▶ **ABOUT THIS EXERCISE**
Filter the data for lines with the word "will" and copy those lines.

Start of AVAILABLE RECORDS

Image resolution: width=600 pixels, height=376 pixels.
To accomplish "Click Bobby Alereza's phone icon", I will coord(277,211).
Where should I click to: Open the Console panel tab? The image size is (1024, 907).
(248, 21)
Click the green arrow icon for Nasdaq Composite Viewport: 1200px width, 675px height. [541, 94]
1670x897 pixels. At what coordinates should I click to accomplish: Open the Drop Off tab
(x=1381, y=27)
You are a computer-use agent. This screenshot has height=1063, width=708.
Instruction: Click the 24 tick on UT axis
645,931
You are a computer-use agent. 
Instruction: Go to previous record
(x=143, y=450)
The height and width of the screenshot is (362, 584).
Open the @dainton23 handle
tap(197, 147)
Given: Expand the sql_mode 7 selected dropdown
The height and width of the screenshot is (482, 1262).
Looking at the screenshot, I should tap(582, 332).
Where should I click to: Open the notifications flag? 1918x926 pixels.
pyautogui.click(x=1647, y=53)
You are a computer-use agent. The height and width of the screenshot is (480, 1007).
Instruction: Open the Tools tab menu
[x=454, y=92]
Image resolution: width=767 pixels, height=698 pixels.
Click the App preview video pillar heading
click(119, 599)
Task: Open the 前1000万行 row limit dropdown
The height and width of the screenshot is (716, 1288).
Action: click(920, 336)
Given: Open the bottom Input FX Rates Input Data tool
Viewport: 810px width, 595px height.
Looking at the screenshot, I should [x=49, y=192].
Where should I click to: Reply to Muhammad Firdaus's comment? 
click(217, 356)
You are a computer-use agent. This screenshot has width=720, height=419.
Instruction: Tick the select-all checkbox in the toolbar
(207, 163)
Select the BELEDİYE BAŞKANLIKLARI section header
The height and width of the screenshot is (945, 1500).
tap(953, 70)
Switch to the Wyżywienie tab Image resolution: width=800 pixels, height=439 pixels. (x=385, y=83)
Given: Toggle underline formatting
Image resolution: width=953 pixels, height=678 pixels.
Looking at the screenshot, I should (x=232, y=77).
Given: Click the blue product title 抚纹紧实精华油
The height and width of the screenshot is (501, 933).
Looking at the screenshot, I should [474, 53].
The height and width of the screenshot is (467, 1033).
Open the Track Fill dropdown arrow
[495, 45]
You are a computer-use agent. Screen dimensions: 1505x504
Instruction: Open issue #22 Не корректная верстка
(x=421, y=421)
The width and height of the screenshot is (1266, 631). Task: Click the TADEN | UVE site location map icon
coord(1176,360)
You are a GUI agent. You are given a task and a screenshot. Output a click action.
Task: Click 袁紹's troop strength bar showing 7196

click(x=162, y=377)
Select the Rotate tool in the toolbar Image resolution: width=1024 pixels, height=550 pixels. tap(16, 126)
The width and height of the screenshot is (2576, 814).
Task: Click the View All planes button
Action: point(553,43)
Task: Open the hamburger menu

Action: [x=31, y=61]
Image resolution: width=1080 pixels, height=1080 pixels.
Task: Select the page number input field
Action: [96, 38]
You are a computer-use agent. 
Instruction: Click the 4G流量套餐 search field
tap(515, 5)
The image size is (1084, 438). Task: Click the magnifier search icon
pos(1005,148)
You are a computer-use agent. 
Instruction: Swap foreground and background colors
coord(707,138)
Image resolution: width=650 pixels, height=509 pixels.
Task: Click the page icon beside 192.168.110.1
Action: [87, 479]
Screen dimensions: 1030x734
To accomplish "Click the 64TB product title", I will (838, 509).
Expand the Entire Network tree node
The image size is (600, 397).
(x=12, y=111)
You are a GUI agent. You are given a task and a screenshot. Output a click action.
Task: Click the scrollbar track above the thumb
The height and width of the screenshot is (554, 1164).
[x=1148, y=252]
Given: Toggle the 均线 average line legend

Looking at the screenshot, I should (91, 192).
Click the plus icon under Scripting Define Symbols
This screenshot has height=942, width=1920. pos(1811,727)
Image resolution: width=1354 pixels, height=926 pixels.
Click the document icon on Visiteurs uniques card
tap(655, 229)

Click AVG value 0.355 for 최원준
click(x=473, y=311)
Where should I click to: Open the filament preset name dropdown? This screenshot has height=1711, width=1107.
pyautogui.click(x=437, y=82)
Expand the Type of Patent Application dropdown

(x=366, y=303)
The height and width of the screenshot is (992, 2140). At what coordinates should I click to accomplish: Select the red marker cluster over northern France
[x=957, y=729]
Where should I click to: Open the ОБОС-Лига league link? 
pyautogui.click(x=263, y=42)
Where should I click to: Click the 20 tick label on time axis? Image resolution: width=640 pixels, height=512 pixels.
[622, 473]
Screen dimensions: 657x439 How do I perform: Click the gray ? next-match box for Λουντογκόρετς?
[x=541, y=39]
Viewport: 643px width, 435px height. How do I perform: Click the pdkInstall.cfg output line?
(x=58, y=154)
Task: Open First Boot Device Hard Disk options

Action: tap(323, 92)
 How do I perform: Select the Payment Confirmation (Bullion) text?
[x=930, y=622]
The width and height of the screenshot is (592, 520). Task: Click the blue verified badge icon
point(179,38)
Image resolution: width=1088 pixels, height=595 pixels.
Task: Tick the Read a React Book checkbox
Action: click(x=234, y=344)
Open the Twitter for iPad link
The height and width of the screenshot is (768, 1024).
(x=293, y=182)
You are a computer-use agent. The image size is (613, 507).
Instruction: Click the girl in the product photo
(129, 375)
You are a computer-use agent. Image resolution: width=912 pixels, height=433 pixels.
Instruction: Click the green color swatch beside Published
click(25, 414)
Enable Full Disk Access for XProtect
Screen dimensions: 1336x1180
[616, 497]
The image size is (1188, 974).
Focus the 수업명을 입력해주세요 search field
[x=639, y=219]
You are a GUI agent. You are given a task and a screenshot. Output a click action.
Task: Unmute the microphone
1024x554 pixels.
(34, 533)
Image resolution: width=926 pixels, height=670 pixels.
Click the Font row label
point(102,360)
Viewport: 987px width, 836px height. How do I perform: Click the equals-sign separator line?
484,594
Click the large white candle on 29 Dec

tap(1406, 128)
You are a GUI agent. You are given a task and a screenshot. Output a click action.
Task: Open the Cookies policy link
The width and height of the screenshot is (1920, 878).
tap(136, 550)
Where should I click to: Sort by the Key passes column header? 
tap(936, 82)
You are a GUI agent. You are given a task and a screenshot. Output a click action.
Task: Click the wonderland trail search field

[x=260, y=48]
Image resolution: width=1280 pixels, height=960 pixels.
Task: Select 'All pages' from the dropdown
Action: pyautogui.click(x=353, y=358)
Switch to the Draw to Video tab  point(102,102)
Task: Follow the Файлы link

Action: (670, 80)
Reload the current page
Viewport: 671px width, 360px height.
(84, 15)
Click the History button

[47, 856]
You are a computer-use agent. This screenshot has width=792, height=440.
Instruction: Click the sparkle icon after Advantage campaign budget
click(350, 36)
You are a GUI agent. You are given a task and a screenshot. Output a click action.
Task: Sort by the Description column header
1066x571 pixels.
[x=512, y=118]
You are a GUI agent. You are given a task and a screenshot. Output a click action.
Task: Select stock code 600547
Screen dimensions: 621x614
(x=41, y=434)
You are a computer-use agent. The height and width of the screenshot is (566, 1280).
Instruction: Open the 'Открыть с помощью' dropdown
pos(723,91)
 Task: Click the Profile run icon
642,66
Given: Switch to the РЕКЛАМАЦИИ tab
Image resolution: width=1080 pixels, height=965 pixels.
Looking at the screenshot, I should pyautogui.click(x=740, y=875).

End of AVAILABLE RECORDS

▶ **EXPECTED ANSWER**
To accomplish "Click Bobby Alereza's phone icon", I will coord(277,211).
To accomplish "Click the 64TB product title", I will (838, 509).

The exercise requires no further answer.